Ausweg Supersymmetrie?
Einen Ausweg aus diesem Dilemma könnte die Supersymmetrie (SUSY) bieten. Denn diese 1973 von Julius Wess und Bruno Zumino formulierte Theorie beschert der Physik auf einen Rutsch gleich einen ganzen Haufen neuer Teilchen. Nach ihr gibt es zu jedem Elementarteilchen des Standardmodells einen supersymmetrischen Partner. Dieser besitzt jeweils einen Spin, der um ein Halb über dem des „normalen“ Elementarteilchen liegt.
Zudem sind diese „Superteilchen“ wahrscheinlich sehr viel schwerer als ihre Partner – was erklären könnte, warum wir sie bisher nicht in Teilchenbeschleunigern nachgewiesen haben. Und genau an diesem Punkt setzt der aufgerüstete LHC an: Durch die höhere Energie können bei den Kollisionen auch schwerere Teilchen als bisher entstehen – und damit möglicherweise Vertreter der „Super-Teilchen“. Sollte dies gelingen, dann könnte die Theorie der Supersymmetrie endlich auch experimentell bewiesen werden – und damit ein Bereich der Physik jenseits des bisherigen Standardmodells.

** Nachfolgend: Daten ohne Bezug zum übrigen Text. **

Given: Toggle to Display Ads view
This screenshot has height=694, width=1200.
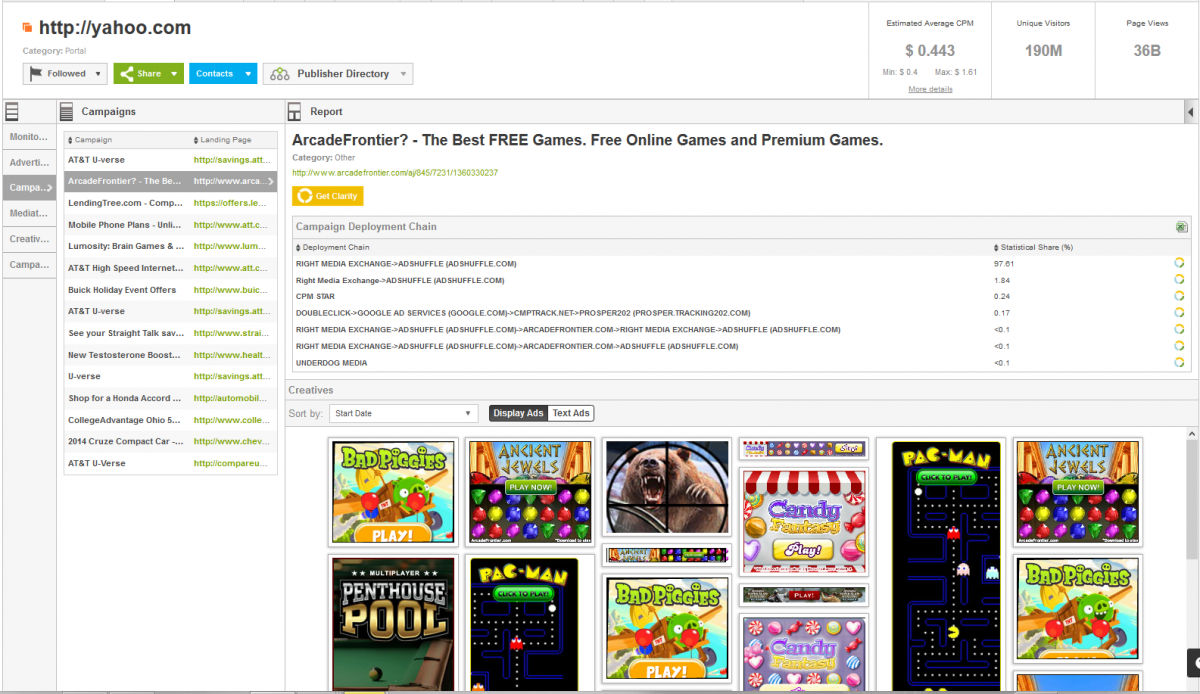Looking at the screenshot, I should pos(518,413).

Auch die rätselhaften WIMPs der Dunklen Materie ließen sich dann vielleicht fein säuberlich in das neue Schema einordnen. Denn einer Theorie nach sind sie nichts anderes als das leichteste der supersymmetrischen Teilchen. Theoretisch könnten auch sie sich in künftigen Kollisionen des LHC bemerkbar machen: „Wenn wir eine fehlende Beschleunigung sehen – mehr als vom Standardmodell vorausgesagt, dann könnten wir einen Kandidaten für die Dunkle Materie gefunden haben“, erklärt Steven Goldfarb, Mitglied der ATLAS-Kollaboration von der University of Michigan.

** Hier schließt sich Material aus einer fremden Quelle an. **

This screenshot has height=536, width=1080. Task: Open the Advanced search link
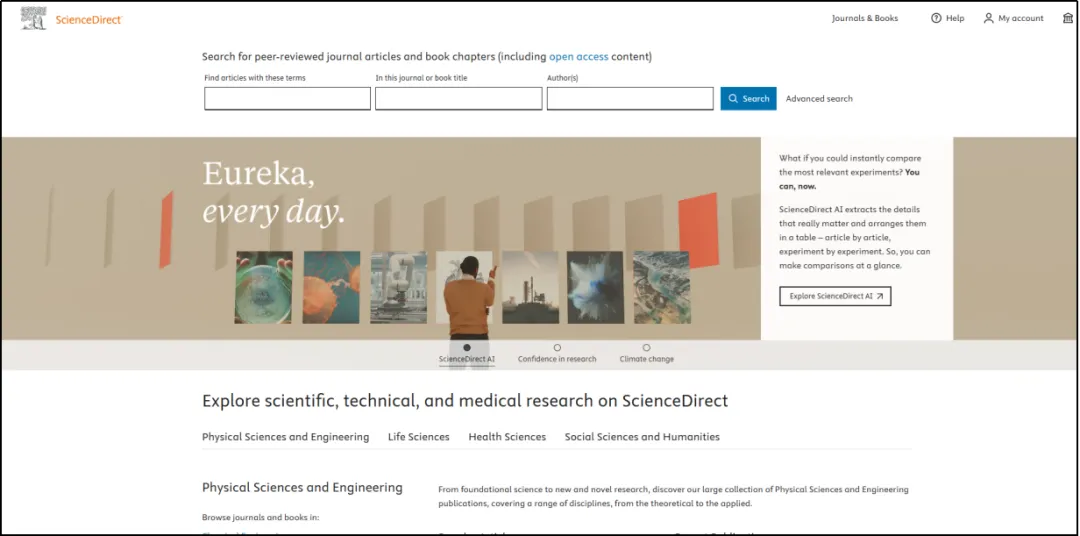(819, 99)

Jenseits unserer Dimensionen
Eine weitere Möglichkeit, die offenen Fragen zu erklären, wären zusätzliche Dimensionen. Höhe, Länge und Breite – für uns sind diese drei Dimensionen neben der Zeit als viertem Parameter der Maßstab aller Dinge. Aber es gibt in der Physik einige Theorien, die längst von weiteren Dimensionen ausgehen.
Solche Extra-Dimensionen könnten beispielsweise erklären, warum die Gravitation sich so anders verhält als die anderen Grundkräfte: Sie lässt sich nicht in Quanten-Päckchen stückeln und ist letztlich erstaunlich schwach. Denn obwohl sie die Erde in ihrer Bahn um die Sonne hält, reicht selbst die geringe Kraft eines kleinen Magneten, um ihre Wirkung auf eine Büroklammer zu überwinden – und ihn hochzuheben. Trotzdem wirkt sie auf alle Massen – egal wo sie sich befinden oder wie abgeschirmt sie sind.

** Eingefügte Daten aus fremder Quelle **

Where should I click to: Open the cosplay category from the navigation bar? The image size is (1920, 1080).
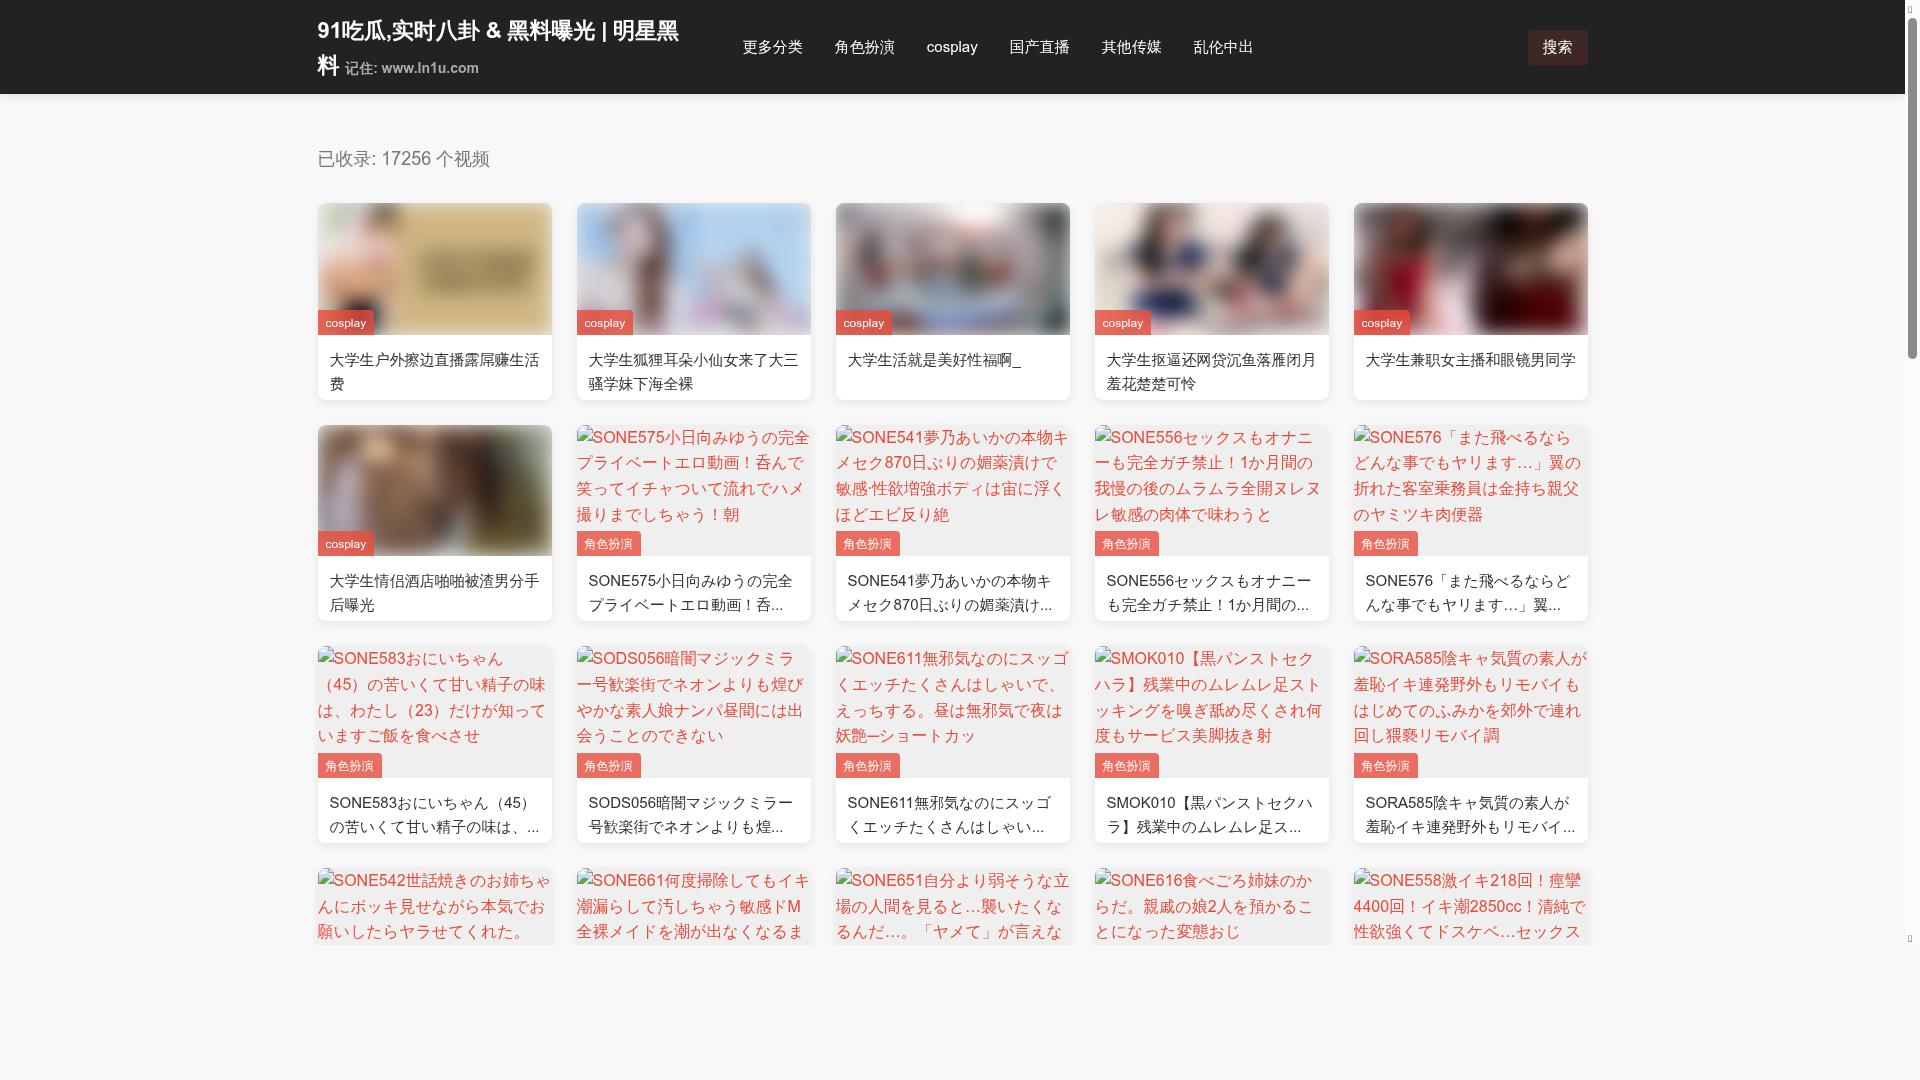[951, 47]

Vertreter der Stringtheorie erklären dieses Phänomen damit, dass die Gravitation die einzige Grundkraft ist, die nicht nur in den uns bekannten Dimensionen wirkt, sondern sich zusätzlich auf weitere Dimensionen verteilt – und damit quasi „verdünnt“. Im Modell der „Braneworld“ bildet unser dreidimensionales Universum nur eine membranartige Untereinheit in einem höherdimensionalen Raum.
Weil alle Materie und fast alle Kräfte unseres Universums in dieser „Bran“ gefangen sind, merken wir davon aber nichts. Die einzige Kraft, die über die Bran hinaus wirken kann, ist nach diesem Modell die Gravitation.
Energieverlust als Signal?
Noch sind die Extradimensionen ebenso wie die verschiedenen Varianten der Stringtheorie reine Gedankengebäude. Doch auch hier könnten winzigste Energieverluste in den Hochenergie-Kollisionen einen Hinweis auf versteckte Dimensionen geben, das zumindest hoffen die Vertreter dieser Modelle. „Wenn der Energieverlust genau dem entspricht, was wir erwarten, könnte das ein sehr starker Beweis dafür sein, dass die Energie in diese Extradimensionen versickert ist“, erklärt der bekannte Stringtheoretiker Brian Greene.
Auch Teilchen, die bei den Kollisionen im Beschleuniger plötzlich verschwinden oder auftauchen, könnten nach Ansicht einiger Physiker ein Hinweis für weitere Dimensionen sein. Denn die Kollisionen könnten die versteckten Dimensionen gerade so weit öffnen, dass Teilchen sich zwischen unserer dreidimensionalen Welt und den anderen Dimensionen bewegen.